Ask The A.V. Club: September 14, 2007

Ask The A.V. Club: September 14, 2007

Video Killed The Video Star

I just spent a couple of hours on YouTube watching old pre-MTV era videos, and it got me wondering: What TV venues existed for playing these videos before MTV? There were only three networks, and somehow I just can't imagine any of them playing these things unless they did it at 3 a.m., which is likewise impossible since they tended be off the air at that time of night. And they pre-date VCRs as well, so there weren't video collections available to rent or buy. Who were these videos made for?

Jason Tucker

Noel Murray recalls living in a pre-MTV world:

Jason, the first time my brother and I saw MTV—at our grandparents' house, as I recall—we immediately recognized what we were seeing, because we used to stay up to watch The Midnight Special and Don Kirshner's Rock Concert, or go over to friends' houses and watch Video Concert Hall or Night Flight on USA Network. The history of music videos arguably dates back to motion-picture short subjects in the early sound era, but the cache of videos that MTV had to pick from when they debuted largely came from the "promotional clips" that bands started making in the mid-'60s, as a substitute for performing live on variety shows. Simple lip-synched performance clips gradually gave way to trippy epics like Queen's "Bohemian Rhapsody" or David Bowie's "Ashes To Ashes," and while those proto-videos couldn't find as many outlets on primetime TV, they were just right for the burgeoning post-Saturday Night Live late-night market. (Some of them actually aired on SNL, too.) Labels made these videos essentially as advertising for the albums, because it was cheaper to send a film of ABBA around than to send them on a talk-show tour. Which is why when MTV debuted, it was criticized in some rock-crit corners for basically showing commercials all day.

And now, just because it's awesome, here's "Ashes To Ashes":

Like A Yellow Leaf In Autumn

My question is about a short movie that teachers used to show in my elementary-school classrooms (early '80s), usually on rainy days or Friday afternoons. The movie depicts the journey of a small, hand-carved boat. The boat, I think, is carved as one piece and is hand-painted, with a Native American figure sitting in it. If I remember right, there is no narration and there are no speaking parts. I seem to remember that, at the beginning, whoever has carved the boat drops it in the water at the source of a river. It continues down the river, and the remainder of the movie shows what happens to the boat over several weeks or months of traveling the currents and various bodies of water.

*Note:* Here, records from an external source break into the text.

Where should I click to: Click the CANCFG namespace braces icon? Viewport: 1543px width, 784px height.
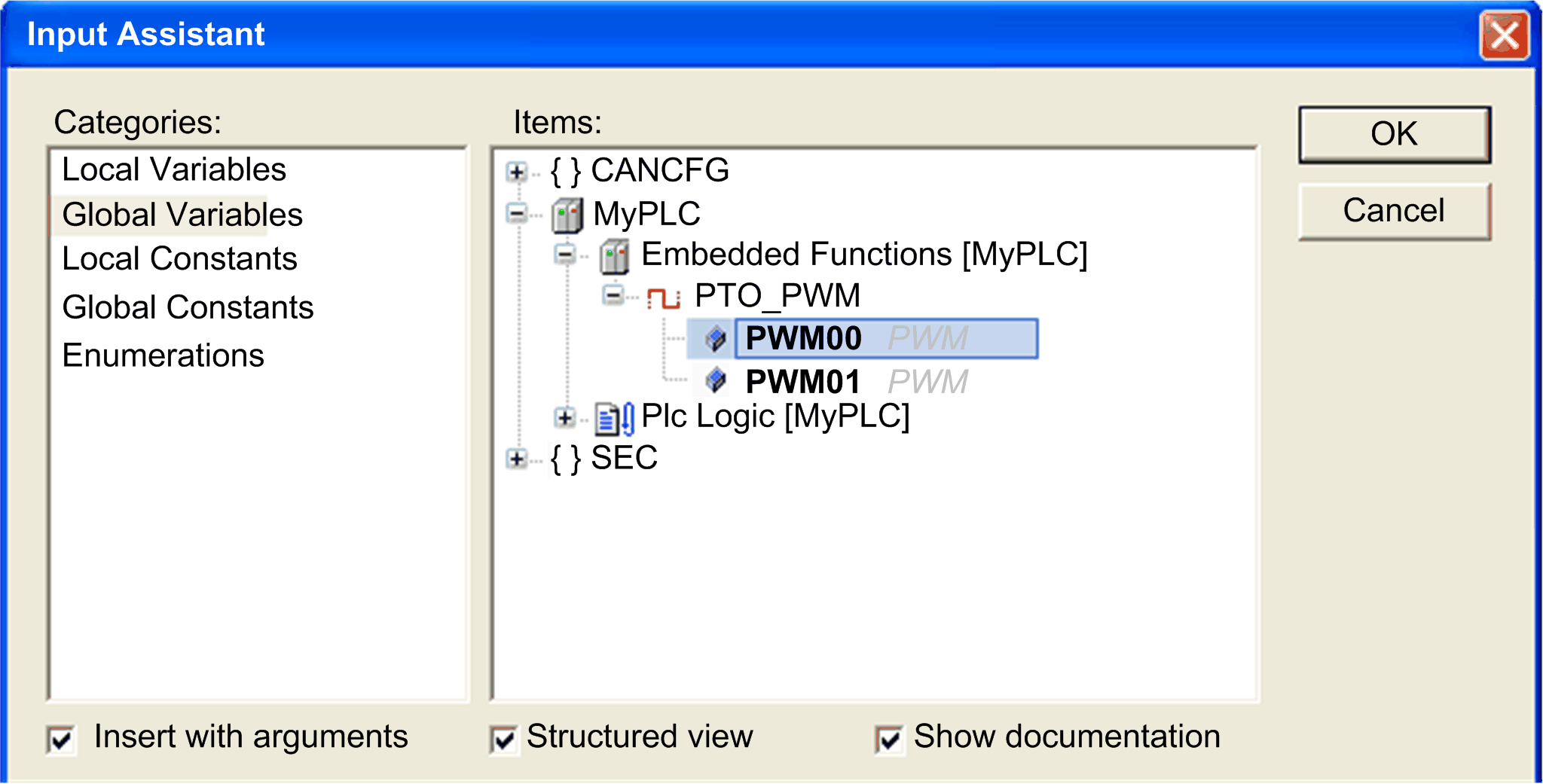point(565,172)
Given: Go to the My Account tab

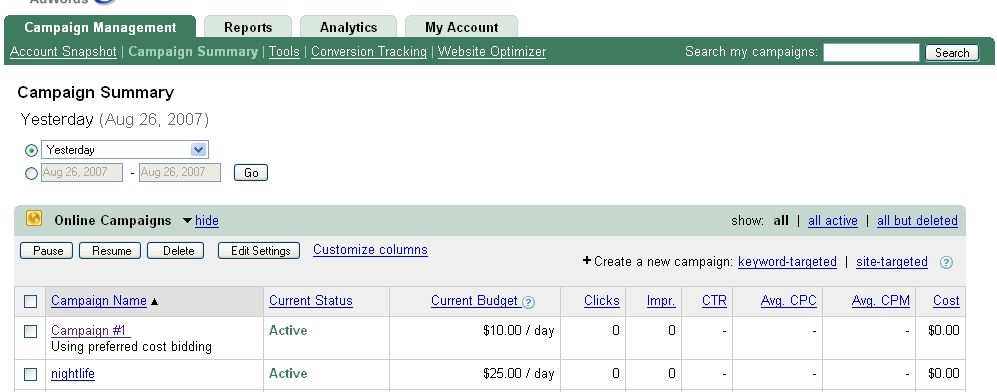Looking at the screenshot, I should click(x=462, y=27).
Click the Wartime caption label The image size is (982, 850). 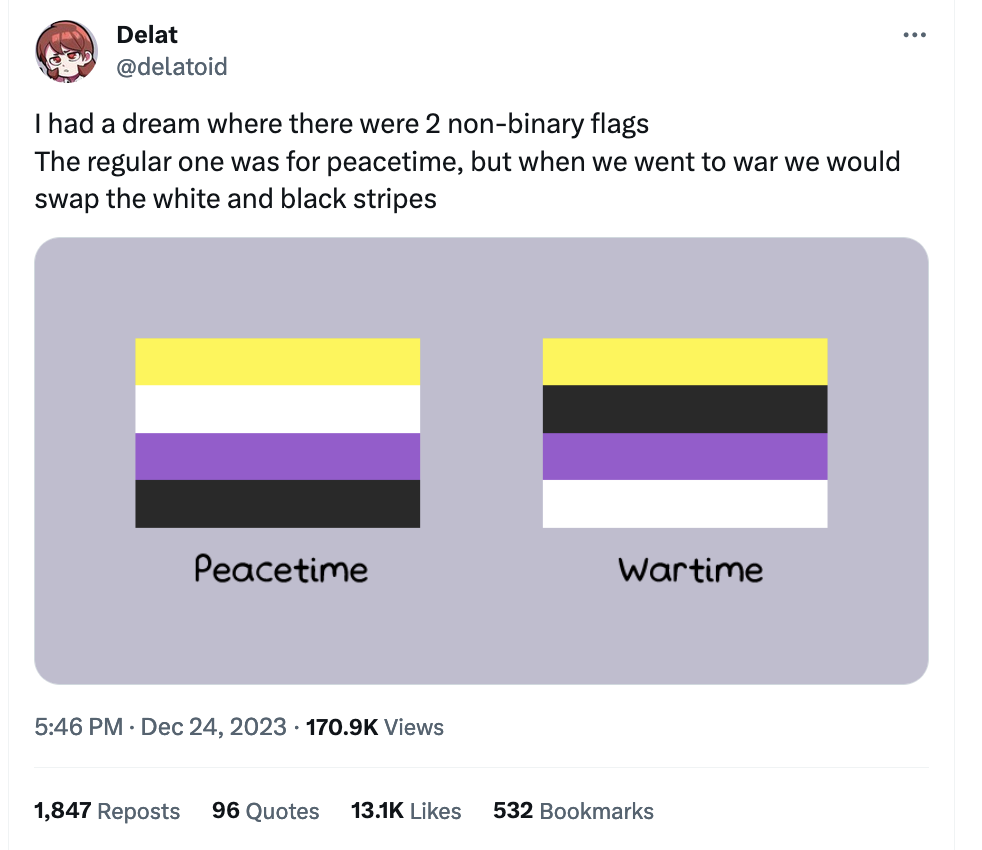click(x=688, y=570)
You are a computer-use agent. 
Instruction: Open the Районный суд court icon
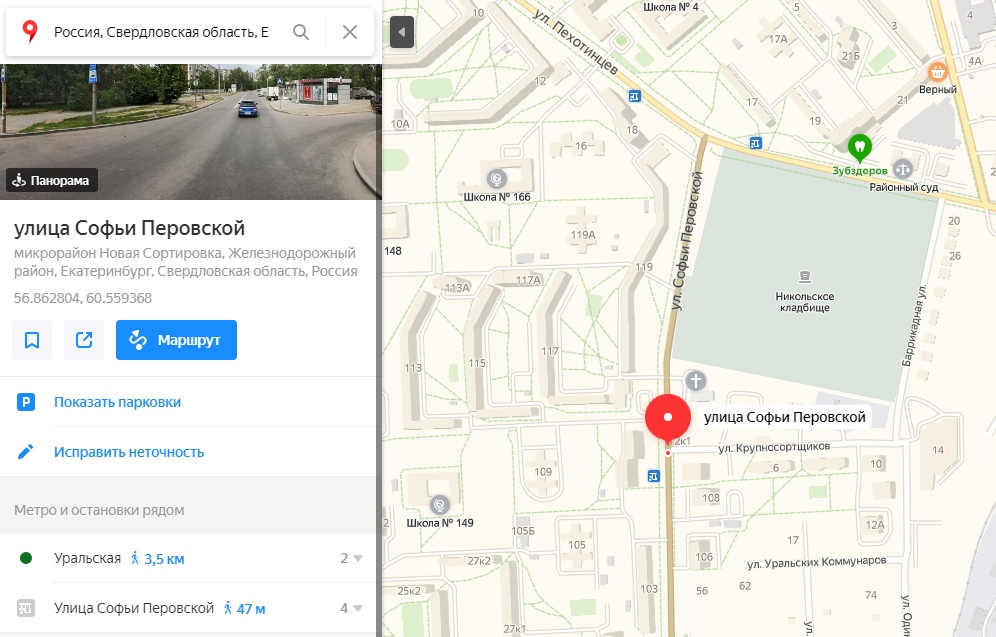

I don't remember many images from the journey, but do seem to remember that it comes across a forest fire and some polluted water. As the journey goes on, the boat becomes weathered and loses its paint. At some point, someone takes it out of the water and repaints and repairs it, before putting it back in the water. I've Googled this movie several times with no luck. Any help?

Chris

Donna Bowman waxes nostalgic on your behalf:

Elementary school, you are a fickle mistress. Sometimes you assault us with Straight Up!, sometimes you inspire us with gorgeous pieces of film art like Paddle To The Sea, the movie Chris has stuck in his head. It gives me hope that elementary school kids 10 years after my own time (self-evidently the golden age of educational-film screenings) were still watching some of the good ones.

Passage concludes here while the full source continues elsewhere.